There is today a small amphitheater built beside the stream just outside Philippi, where Christians from around the world come to remember Paul and Lydia. Twenty days ago I preached there, from Paul’s letter to the Philippians. We had communion there, too. And we all took off our shoes and waded through the stream, remembering our baptisms. On that morning, we had to wait a few minutes before we could take our seats beside the stream, because a group of Korean Roman Catholics were already there. We had three Presbyterian ministers in our group, all dressed in purple t-shirts and khaki shorts. The Koreans had a priest in full vestments, a deacon in full vestments, and an altar boy, in full vestments. We were underdressed! As we waited our turn, the Koreans began singing songs. We couldn’t understand the words, and we didn’t know the tunes, so we just listened. But then they began singing another song, in words we still didn’t understand, but this was a song we could sing with them in our own words: “Then sings my soul, my savior God to thee, how great thou art, how great thou art.”
Lydia and Paul probably spoke Greek to each other. Most likely they worshipped in Hebrew. T-shirts hadn’t been invented yet. How Great Thou Art hadn’t been written yet. But the same Jesus who was present with them beside the stream that day was also present with us. The same Spirit was moving. The same God was at work.

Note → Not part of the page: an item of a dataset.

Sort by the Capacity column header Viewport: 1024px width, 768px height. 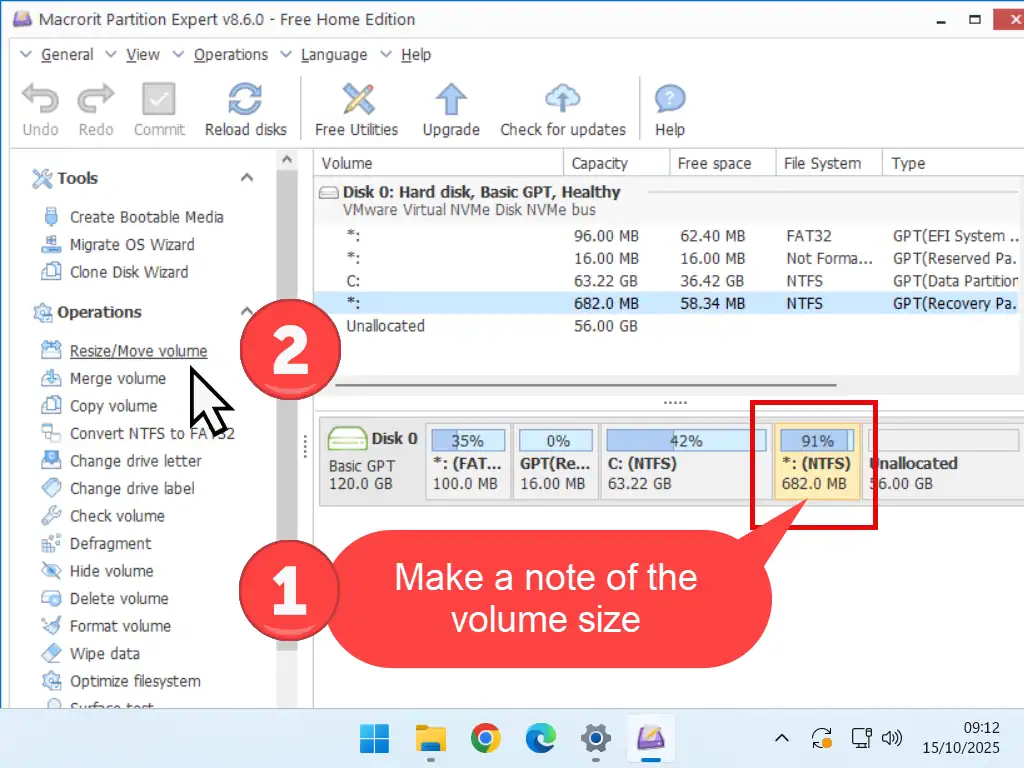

People come and go in the life of the church. Houses of worship are built and used and eventually they wear out. The way we dress, the way we speak, the way we sing, the way we do everything evolves and changes. But God is the same yesterday and today and tomorrow. And God works the same way yesterday and today and tomorrow. People still need God. People still need to share about God. People still need to come to Christ in their hearts and in the symbolic and spiritual reality of baptism and communion. People still need to participate in and contribute to the continuing life of Christ in his Church. God is still at work. These are lessons we learn from Lydia. And these are the same needs that propel our mission and our ministry and our personal discipleship to Christ today. The people and places and all the other details will change, but God is still building his kingdom on earth. I want to be part of that. I hope you want to be part of it, too.
Amen.
i From the book Einstein, by Walter Isaacson, as quoted in Time magazine, April 16, 2007, p. 46-47.
ii John Leith
iii George Washington Carver, as quoted by Paul G. Humber, GodCreatedThat.com, p. 5, as retold by Max Lucado in Cure for the Common Life, Thomas Nelson Publishers, Nashville, Tennessee, 2005, p. 11-12.